Genexine and NeoImmuneTech have received approval from the U.S. Food and Drug Administration to conduct the clinical trials of a combination treatment between GX-I7, an immunotherapeutic drug candidate, and Roche’s Tecentriq, in treating high-risk skin cancer.
The two companies will start phase 1b and 2a clinical trials of the combination treatment, and Immune Oncology Network (ION) in the U.S. will lead the tests.
ION is a network of researchers at leading cancer centers and universities in North America and conducts multicenter clinical trials for the development of advanced immunotherapy.
The trial will evaluate the safety of the combination therapy -- GX-I7 and Tecentriq -- on about 80 patients with high-risk relapsed metastatic skin cancer who received the first dose of immunosuppressant (naïve patients) and immune gate inhibitor refractory patient (refractory patients).
"GX-I7 has proved its safety in many previous clinical trials and has also shown a significant increase in T-cell levels," ION director Martin Cheever said. “GX-I7 is a substance developed to show good efficacy when used in combination with a variety of immunotherapeutic agents.”
Therefore, the institution expects it will show superior efficacy when used as a combination treatment with a programmed death-ligand 1 (PD-L1) immunotherapy, Cheever added.
NeoImmuneTech’s chief medical officer (CMO) NgocDiep Le also said, “Patients with high-risk skin cancer have a poor prognosis and limited treatment options.
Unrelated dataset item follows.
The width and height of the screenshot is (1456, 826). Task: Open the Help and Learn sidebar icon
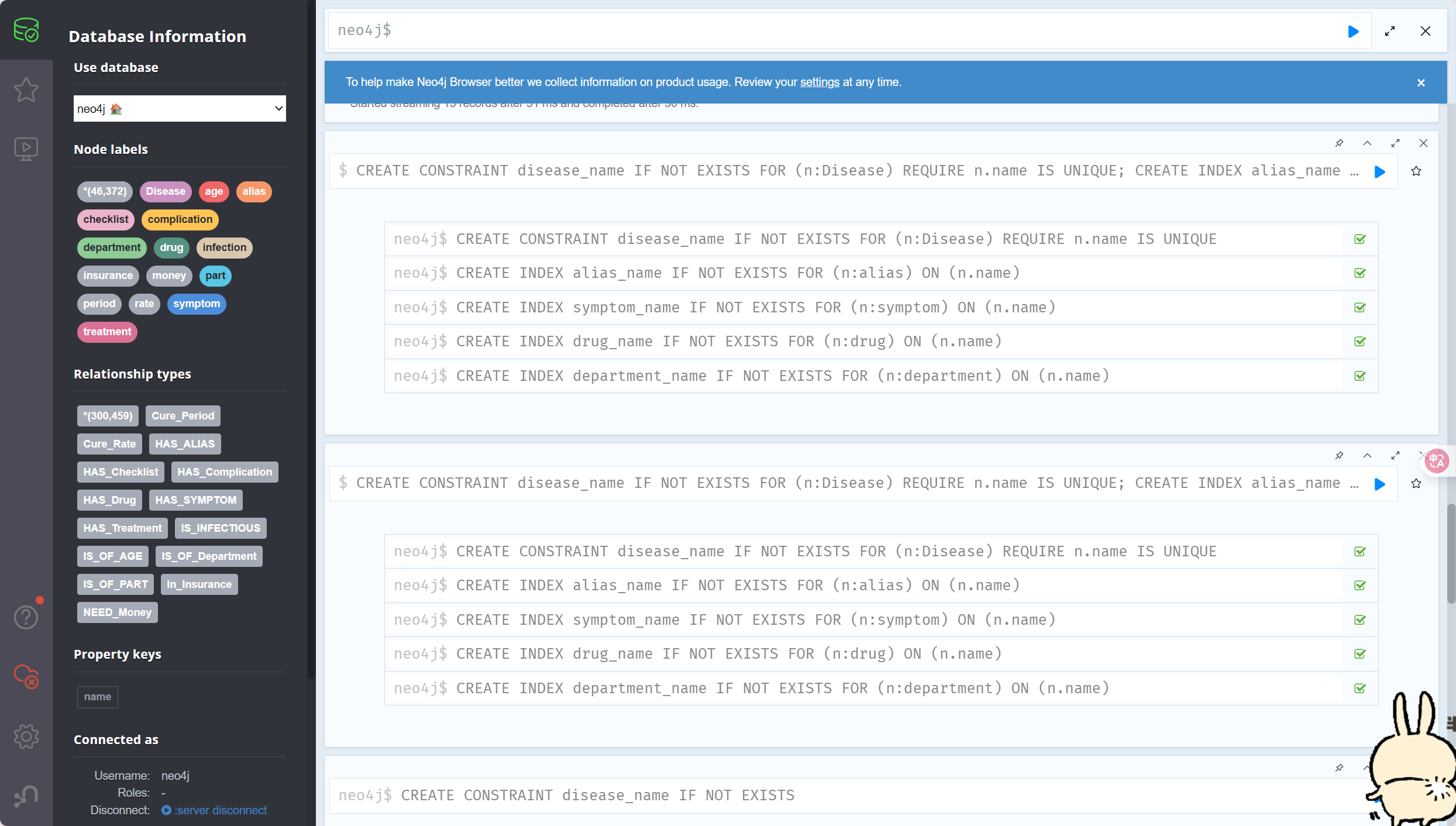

Although the PD-L1 family of drugs, including Tecentriq, elicits a prominent response in some skin cancer patients, it does not induce a complete response in the majority of the patient population.”
Such response was particularly pronounced in patients with low levels of Tumor-infiltrating lymphocytes, Le noted.
“Based on the mechanism of action of GX-I7, we believe that combination therapy with GX-I7 and Tecentriq thymine will increase the therapeutic response rate in a positive direction,” he added.